= PROBLEM REQUIREMENTS =
Copy out the rows word for word, starting at the line that contains "shares (424, 867)" and ending at the line that contains "varying [440, 224]", with both of those lines included. Leave out every row outside that span.

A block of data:

━━━━━━━━━━━━━━━━━━━━━━━━━━━━━━

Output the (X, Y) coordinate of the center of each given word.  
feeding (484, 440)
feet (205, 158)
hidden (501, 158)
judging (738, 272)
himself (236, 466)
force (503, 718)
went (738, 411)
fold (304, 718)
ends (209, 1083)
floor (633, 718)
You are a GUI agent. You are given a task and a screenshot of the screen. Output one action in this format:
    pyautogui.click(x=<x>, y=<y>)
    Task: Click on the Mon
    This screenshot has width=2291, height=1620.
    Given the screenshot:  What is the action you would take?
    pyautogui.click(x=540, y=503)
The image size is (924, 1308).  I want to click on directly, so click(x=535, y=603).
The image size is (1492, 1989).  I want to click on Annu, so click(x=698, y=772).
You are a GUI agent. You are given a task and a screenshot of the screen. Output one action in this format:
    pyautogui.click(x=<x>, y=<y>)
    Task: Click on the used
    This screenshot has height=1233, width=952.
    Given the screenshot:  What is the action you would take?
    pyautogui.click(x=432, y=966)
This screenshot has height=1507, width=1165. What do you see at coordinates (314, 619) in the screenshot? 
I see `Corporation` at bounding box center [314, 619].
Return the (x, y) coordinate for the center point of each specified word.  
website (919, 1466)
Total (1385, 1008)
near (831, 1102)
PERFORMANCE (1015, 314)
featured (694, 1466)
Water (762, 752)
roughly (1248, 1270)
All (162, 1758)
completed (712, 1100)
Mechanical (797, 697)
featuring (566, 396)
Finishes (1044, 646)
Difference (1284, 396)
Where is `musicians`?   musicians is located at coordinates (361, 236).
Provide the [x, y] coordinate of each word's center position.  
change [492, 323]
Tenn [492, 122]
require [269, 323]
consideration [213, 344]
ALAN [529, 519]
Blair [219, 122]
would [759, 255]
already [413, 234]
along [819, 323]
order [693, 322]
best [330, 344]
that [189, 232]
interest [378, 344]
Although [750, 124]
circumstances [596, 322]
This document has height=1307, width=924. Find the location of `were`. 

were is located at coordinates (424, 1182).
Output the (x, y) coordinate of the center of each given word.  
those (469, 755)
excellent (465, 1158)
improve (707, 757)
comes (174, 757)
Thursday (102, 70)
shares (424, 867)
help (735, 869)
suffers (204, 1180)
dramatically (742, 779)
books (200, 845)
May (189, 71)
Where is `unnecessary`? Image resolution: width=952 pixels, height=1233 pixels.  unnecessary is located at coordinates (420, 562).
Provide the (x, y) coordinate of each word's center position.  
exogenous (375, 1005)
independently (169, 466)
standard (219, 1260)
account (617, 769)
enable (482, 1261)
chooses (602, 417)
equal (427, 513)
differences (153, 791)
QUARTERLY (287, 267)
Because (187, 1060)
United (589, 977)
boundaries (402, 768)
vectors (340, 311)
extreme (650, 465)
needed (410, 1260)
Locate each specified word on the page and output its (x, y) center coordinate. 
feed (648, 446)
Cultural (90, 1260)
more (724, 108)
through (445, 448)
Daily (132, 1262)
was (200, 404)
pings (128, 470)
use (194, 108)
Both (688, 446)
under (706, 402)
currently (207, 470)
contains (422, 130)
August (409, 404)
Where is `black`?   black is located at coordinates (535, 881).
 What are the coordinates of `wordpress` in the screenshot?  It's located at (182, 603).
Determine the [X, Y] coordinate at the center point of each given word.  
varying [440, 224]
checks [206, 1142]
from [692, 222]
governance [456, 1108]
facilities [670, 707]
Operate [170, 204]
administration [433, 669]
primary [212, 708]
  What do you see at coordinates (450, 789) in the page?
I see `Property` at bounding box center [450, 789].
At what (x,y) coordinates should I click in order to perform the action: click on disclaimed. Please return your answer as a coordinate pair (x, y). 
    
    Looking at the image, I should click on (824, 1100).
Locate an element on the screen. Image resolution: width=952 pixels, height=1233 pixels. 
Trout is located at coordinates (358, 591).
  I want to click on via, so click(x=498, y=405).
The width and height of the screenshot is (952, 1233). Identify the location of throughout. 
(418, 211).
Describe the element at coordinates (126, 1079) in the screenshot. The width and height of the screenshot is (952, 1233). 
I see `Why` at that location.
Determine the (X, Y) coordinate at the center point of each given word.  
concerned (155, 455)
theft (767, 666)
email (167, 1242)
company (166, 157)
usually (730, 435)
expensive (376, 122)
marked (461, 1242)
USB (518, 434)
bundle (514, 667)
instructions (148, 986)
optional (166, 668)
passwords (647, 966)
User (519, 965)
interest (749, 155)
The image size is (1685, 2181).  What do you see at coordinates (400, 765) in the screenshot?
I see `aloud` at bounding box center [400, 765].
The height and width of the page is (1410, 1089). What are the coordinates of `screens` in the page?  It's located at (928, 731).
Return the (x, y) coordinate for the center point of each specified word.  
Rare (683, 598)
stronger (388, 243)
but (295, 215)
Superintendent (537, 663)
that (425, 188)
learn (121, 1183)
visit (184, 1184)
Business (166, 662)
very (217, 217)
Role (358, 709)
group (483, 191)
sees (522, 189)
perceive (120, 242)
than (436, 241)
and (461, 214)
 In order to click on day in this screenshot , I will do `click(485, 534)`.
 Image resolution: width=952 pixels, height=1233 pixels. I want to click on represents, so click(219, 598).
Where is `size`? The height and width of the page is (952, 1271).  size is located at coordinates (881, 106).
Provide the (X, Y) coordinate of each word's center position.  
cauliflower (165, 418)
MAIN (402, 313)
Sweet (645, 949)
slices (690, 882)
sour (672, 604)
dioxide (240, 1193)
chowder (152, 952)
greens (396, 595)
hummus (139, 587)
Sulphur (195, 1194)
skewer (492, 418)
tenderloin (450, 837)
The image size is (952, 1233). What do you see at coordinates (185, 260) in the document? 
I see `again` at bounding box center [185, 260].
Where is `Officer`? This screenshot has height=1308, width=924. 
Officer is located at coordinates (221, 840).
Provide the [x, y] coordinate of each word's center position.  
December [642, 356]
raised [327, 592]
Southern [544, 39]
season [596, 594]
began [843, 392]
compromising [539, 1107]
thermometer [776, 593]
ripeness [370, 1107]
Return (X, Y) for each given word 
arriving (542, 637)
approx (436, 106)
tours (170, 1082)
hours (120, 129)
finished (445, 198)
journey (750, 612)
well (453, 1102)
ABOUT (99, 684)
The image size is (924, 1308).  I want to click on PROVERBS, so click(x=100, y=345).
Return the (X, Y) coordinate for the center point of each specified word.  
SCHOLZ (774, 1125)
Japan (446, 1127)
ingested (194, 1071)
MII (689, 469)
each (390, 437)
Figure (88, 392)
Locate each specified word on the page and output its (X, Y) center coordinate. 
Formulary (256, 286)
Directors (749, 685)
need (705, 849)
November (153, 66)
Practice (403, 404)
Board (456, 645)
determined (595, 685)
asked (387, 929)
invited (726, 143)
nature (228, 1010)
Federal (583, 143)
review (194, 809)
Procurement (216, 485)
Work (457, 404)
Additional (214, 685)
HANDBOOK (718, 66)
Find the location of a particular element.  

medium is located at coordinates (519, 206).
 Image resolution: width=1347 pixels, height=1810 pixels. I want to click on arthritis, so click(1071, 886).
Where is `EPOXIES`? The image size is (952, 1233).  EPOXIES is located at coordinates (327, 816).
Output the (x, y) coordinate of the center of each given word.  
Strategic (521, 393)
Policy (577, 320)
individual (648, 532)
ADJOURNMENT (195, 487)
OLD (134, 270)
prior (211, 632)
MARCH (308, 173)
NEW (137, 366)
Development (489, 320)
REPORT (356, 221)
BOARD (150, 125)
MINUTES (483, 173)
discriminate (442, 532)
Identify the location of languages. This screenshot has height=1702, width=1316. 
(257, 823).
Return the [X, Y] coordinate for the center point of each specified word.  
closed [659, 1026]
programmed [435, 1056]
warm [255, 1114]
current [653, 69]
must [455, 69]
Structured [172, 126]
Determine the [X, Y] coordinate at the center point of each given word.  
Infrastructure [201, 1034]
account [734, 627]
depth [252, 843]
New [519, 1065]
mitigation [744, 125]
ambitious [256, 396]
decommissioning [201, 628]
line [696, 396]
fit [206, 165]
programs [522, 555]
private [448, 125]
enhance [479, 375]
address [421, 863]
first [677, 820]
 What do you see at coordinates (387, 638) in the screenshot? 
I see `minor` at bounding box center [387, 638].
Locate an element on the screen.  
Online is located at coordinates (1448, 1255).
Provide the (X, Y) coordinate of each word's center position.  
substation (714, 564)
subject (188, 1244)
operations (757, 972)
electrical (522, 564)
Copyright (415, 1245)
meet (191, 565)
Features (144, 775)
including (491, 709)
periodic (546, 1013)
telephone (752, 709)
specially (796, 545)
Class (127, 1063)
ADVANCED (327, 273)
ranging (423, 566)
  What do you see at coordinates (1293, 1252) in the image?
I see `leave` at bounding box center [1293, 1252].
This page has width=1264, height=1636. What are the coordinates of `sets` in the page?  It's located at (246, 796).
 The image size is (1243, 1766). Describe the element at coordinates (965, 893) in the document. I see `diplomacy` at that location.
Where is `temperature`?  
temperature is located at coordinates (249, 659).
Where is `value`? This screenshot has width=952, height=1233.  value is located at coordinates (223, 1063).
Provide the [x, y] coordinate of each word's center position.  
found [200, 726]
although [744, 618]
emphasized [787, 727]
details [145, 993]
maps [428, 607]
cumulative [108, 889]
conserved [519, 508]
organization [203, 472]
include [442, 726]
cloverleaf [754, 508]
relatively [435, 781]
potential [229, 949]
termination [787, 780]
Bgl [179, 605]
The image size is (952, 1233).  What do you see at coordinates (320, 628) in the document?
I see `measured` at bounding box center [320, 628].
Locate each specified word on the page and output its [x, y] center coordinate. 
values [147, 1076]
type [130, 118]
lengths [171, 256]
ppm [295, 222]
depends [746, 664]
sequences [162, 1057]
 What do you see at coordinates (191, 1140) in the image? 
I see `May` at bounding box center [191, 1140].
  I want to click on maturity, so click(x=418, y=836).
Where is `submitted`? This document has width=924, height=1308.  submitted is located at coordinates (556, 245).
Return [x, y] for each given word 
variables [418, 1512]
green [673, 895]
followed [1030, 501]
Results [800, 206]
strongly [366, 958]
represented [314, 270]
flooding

━━━━━━━━━━━━━━━━━━━━━━━━━━━━━━

= THE RESULT =
shares (424, 867)
help (735, 869)
suffers (204, 1180)
dramatically (742, 779)
books (200, 845)
May (189, 71)
Where is `unnecessary`? Image resolution: width=952 pixels, height=1233 pixels.  unnecessary is located at coordinates (420, 562).
Provide the (x, y) coordinate of each word's center position.  
exogenous (375, 1005)
independently (169, 466)
standard (219, 1260)
account (617, 769)
enable (482, 1261)
chooses (602, 417)
equal (427, 513)
differences (153, 791)
QUARTERLY (287, 267)
Because (187, 1060)
United (589, 977)
boundaries (402, 768)
vectors (340, 311)
extreme (650, 465)
needed (410, 1260)
Locate each specified word on the page and output its (x, y) center coordinate. 
feed (648, 446)
Cultural (90, 1260)
more (724, 108)
through (445, 448)
Daily (132, 1262)
was (200, 404)
pings (128, 470)
use (194, 108)
Both (688, 446)
under (706, 402)
currently (207, 470)
contains (422, 130)
August (409, 404)
Where is `black`?   black is located at coordinates (535, 881).
 What are the coordinates of `wordpress` in the screenshot?  It's located at (182, 603).
Determine the [X, Y] coordinate at the center point of each given word.  
varying [440, 224]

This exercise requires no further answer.